Instructions to follow:
Starting at the first line below, copy through to the last line exactly.

[Opening Input material section]

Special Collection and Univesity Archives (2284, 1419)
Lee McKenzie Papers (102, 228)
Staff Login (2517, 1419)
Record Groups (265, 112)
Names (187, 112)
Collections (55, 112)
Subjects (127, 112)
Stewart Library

[Closing Input material section]

Exercise solution:
Special Collection and Univesity Archives (2284, 1419)
Lee McKenzie Papers (102, 228)
Staff Login (2517, 1419)
Record Groups (265, 112)
Names (187, 112)
Collections (55, 112)
Subjects (127, 112)
Stewart Library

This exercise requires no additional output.